START Material provided

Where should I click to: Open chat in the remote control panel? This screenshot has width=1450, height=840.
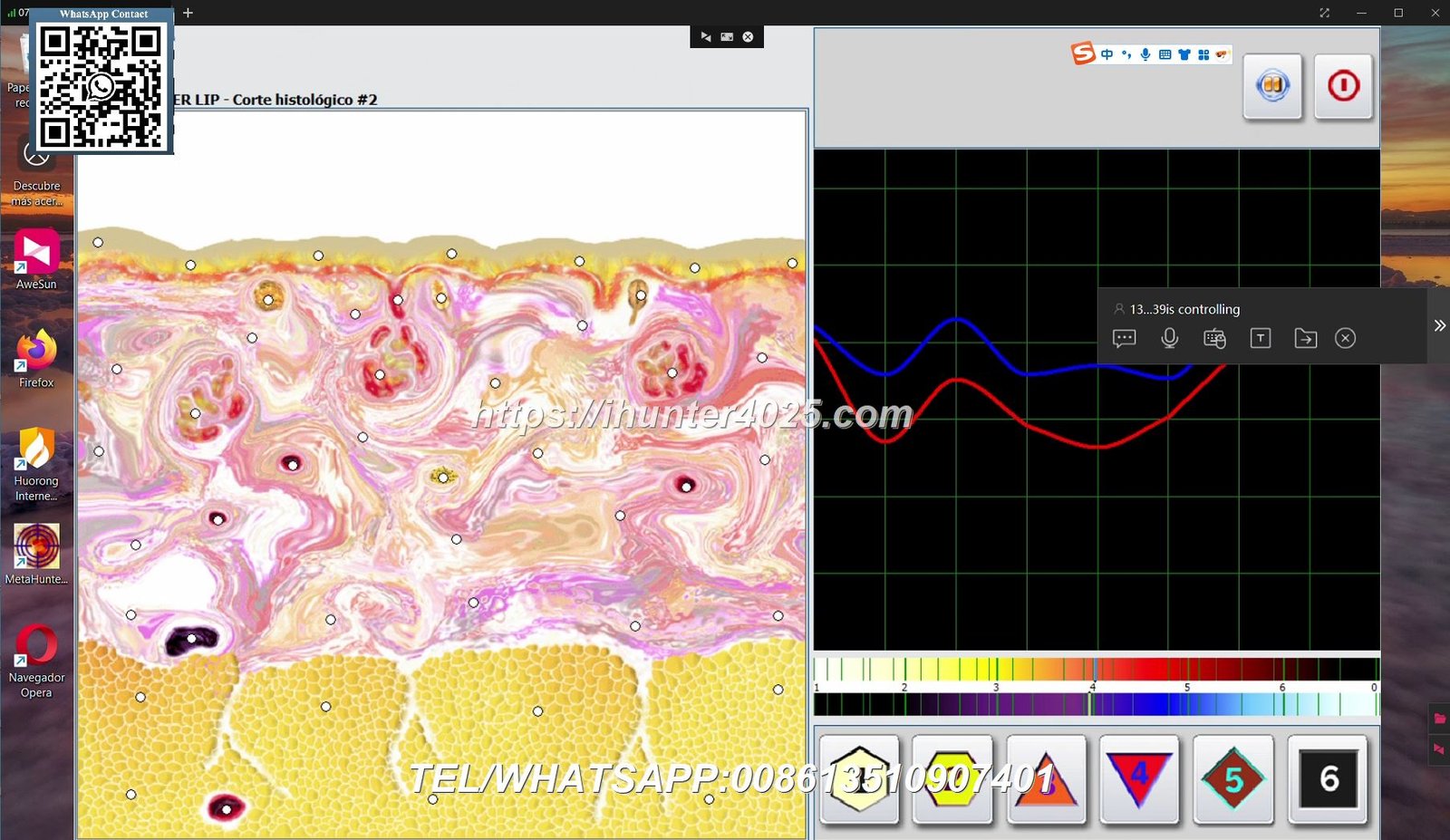click(x=1124, y=339)
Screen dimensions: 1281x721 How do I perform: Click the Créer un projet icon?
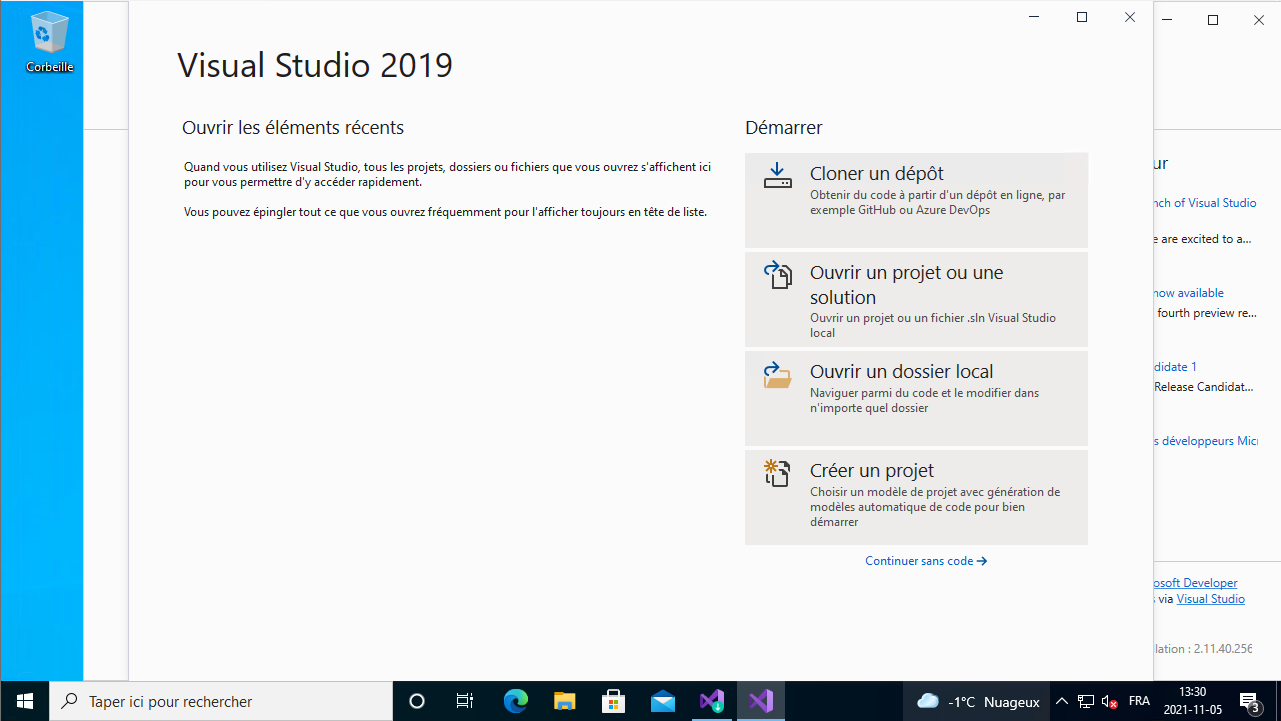pyautogui.click(x=777, y=473)
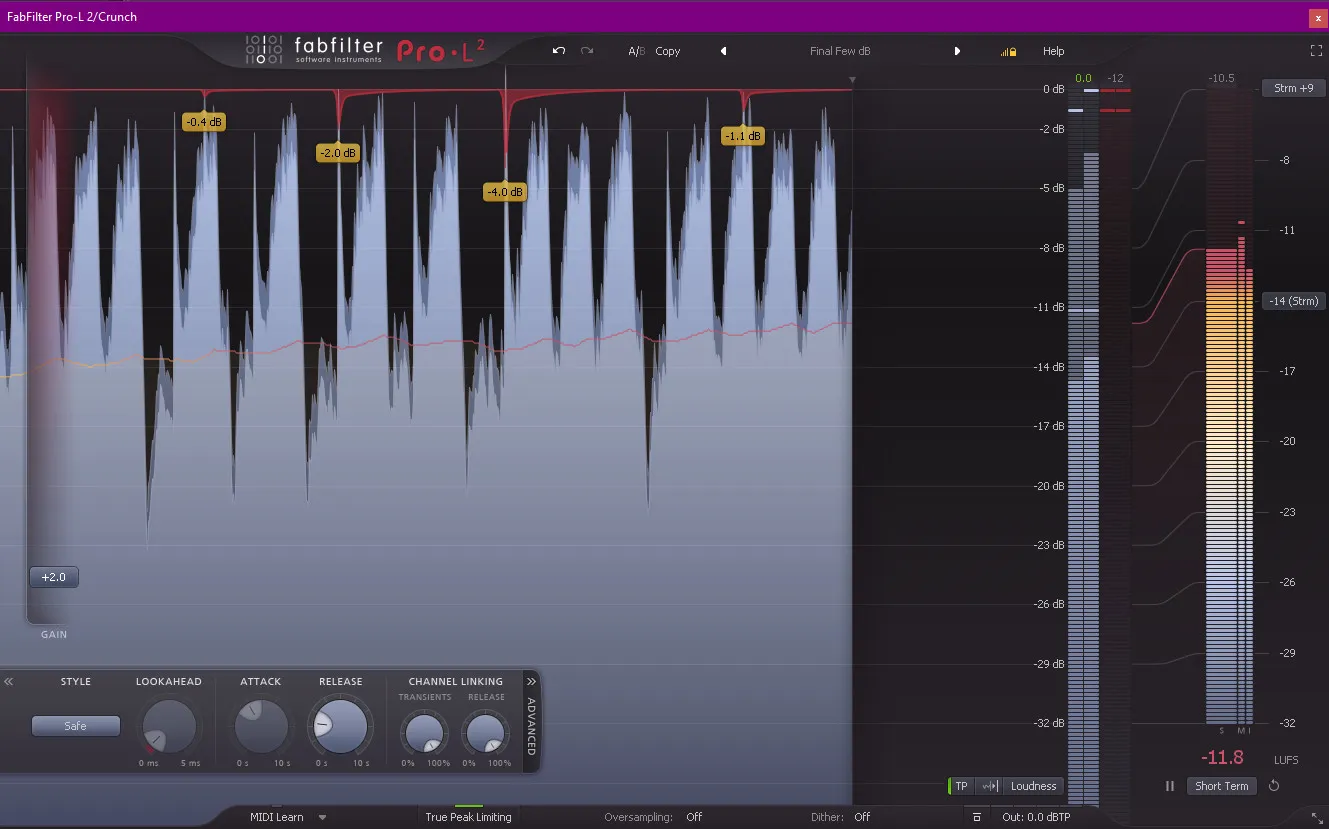Screen dimensions: 1329x829
Task: Open the Oversampling Off dropdown
Action: [693, 817]
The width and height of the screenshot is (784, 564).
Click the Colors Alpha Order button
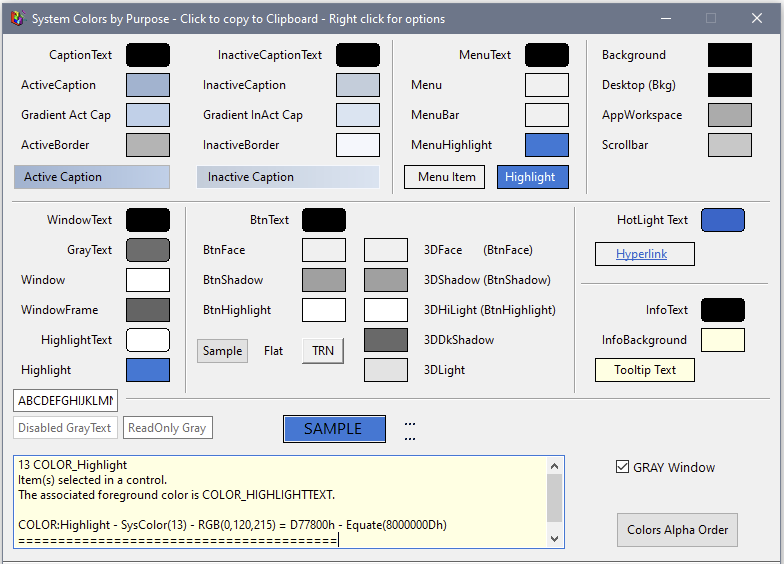[677, 530]
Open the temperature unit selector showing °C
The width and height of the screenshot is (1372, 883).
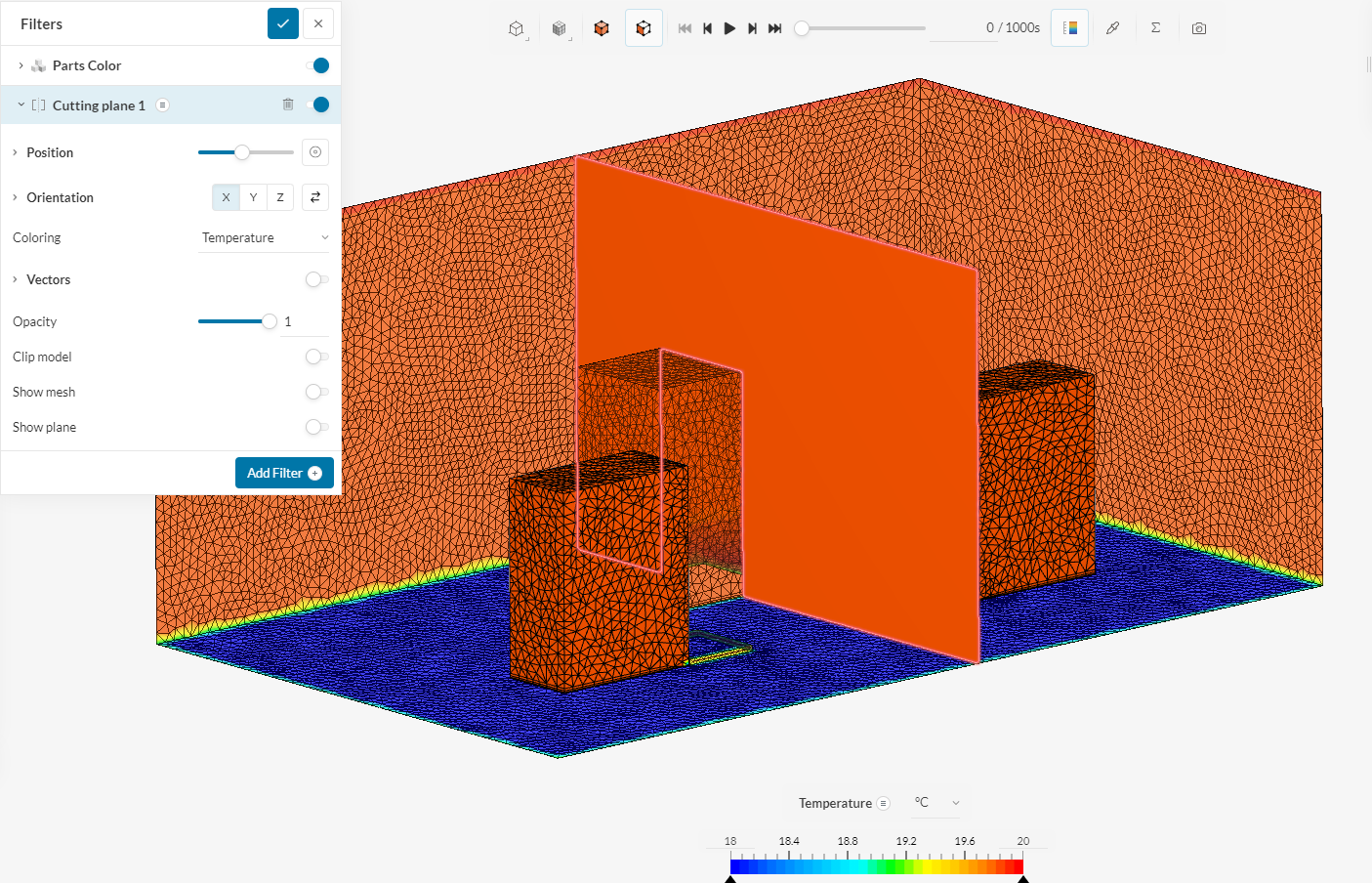click(x=935, y=803)
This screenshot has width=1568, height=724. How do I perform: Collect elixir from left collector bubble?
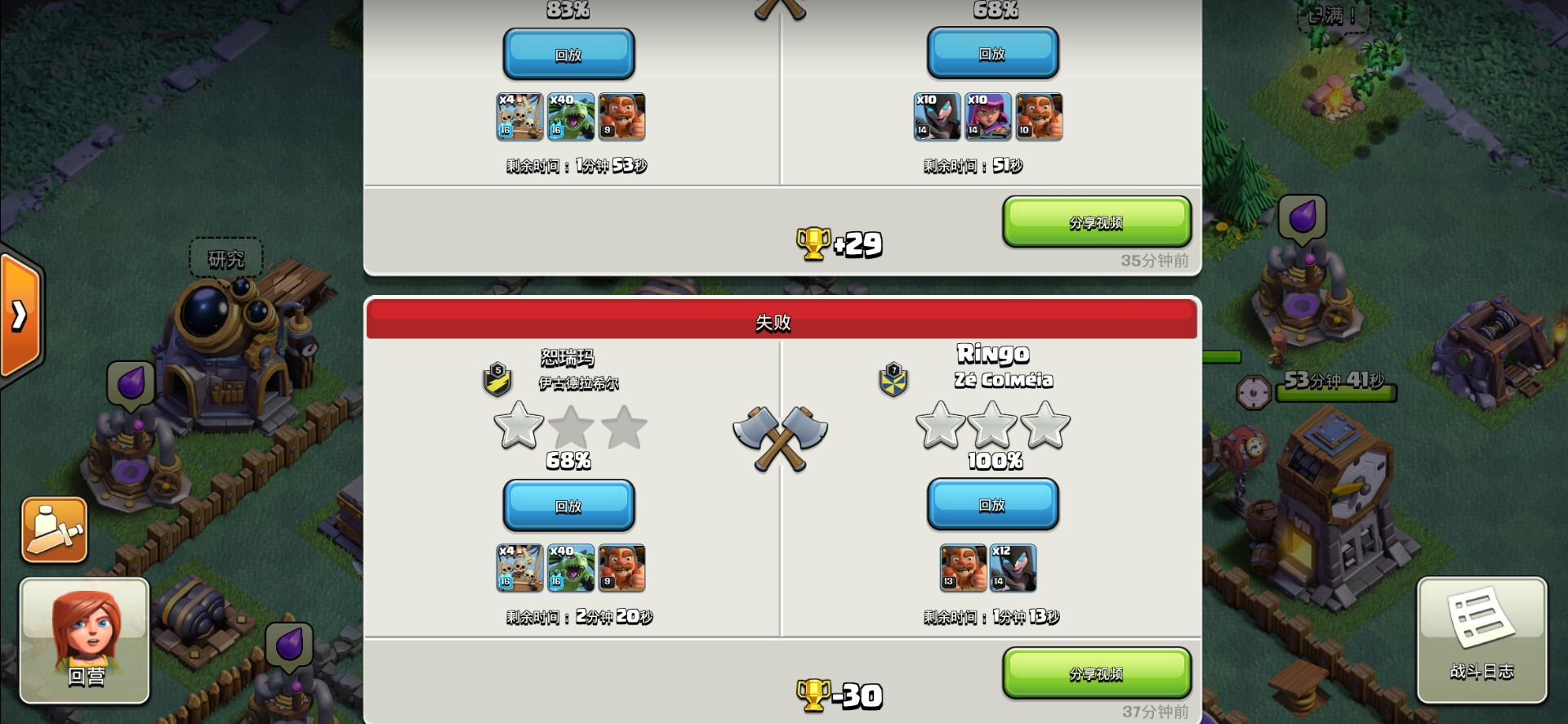(x=131, y=383)
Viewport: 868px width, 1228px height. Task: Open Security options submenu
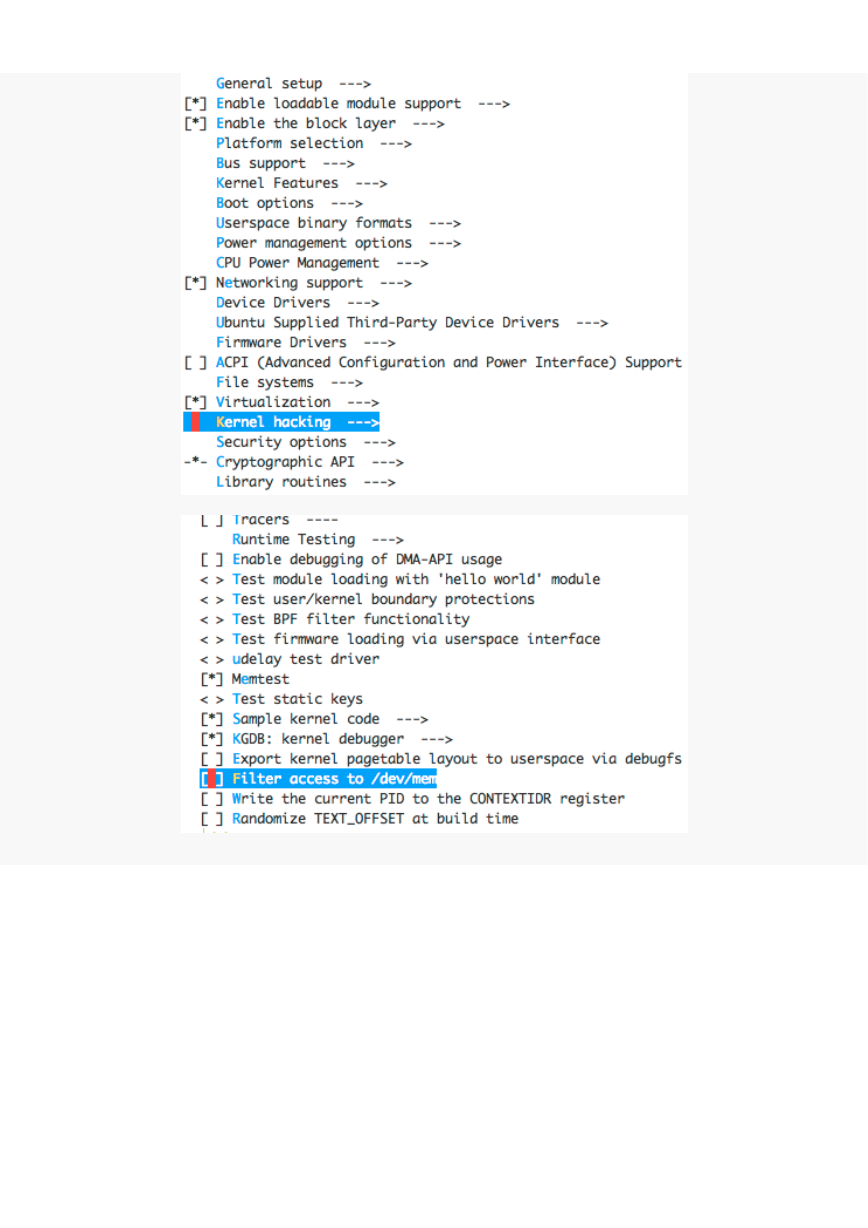point(306,442)
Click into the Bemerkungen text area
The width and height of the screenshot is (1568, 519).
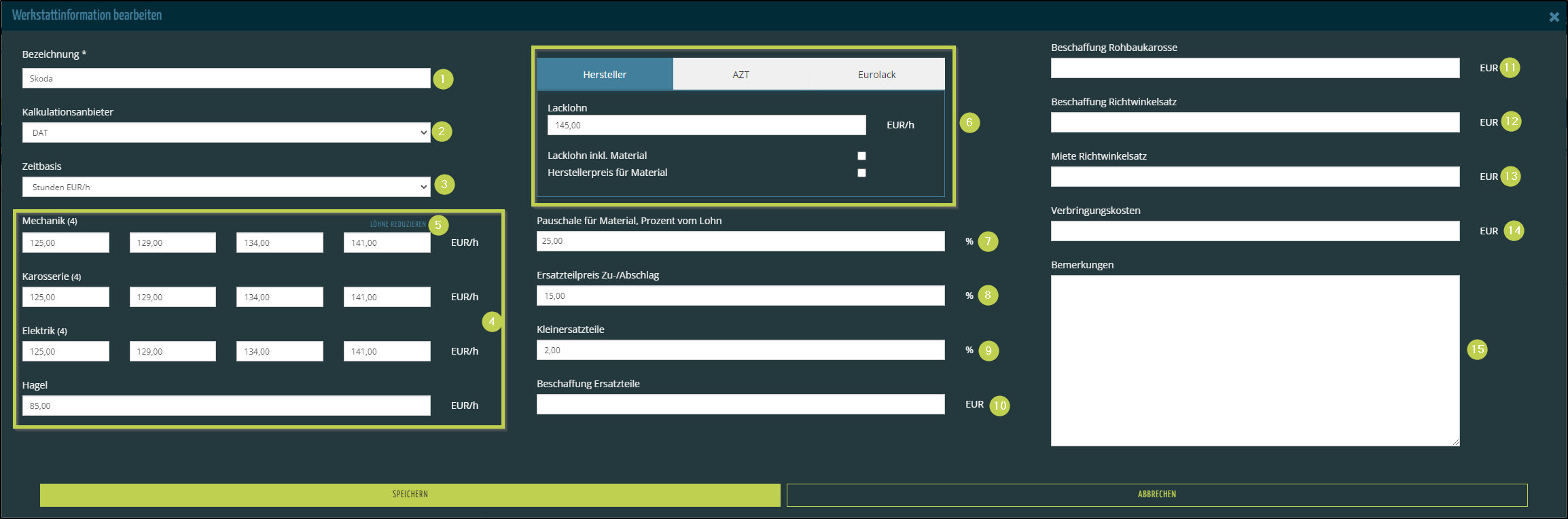click(x=1255, y=360)
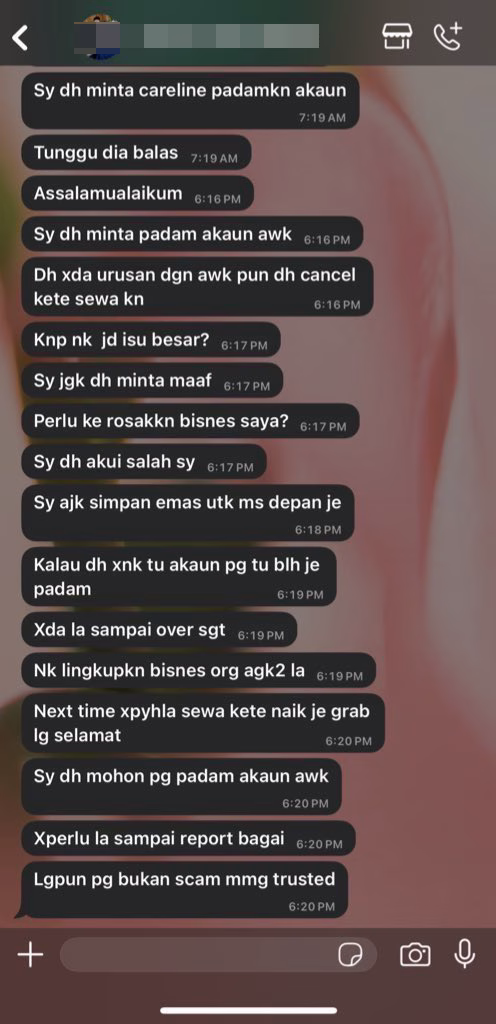The height and width of the screenshot is (1024, 496).
Task: Open the sticker picker in message field
Action: (x=350, y=955)
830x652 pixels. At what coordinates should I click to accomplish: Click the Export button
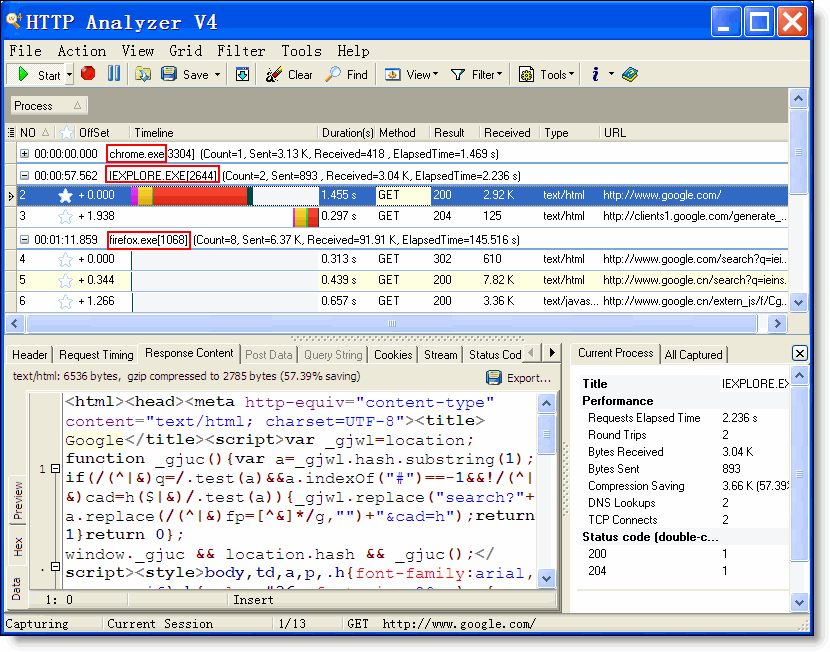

END Material provided

▸ **Task details**: Starting at the line that contains "Viewport: 868px width, 1228px", please write out each line through the last line of the data, both ends included, and keep pictures out of the copy.

▸ **Exercise answer**:
Viewport: 868px width, 1228px height. Task: Open Security options submenu
point(306,442)
Click into the Bemerkungen text area
The width and height of the screenshot is (1568, 519).
click(x=1255, y=360)
The height and width of the screenshot is (1024, 496).
Task: Open the sticker picker in message field
Action: (x=350, y=955)
830x652 pixels. At what coordinates should I click to accomplish: Click the Export button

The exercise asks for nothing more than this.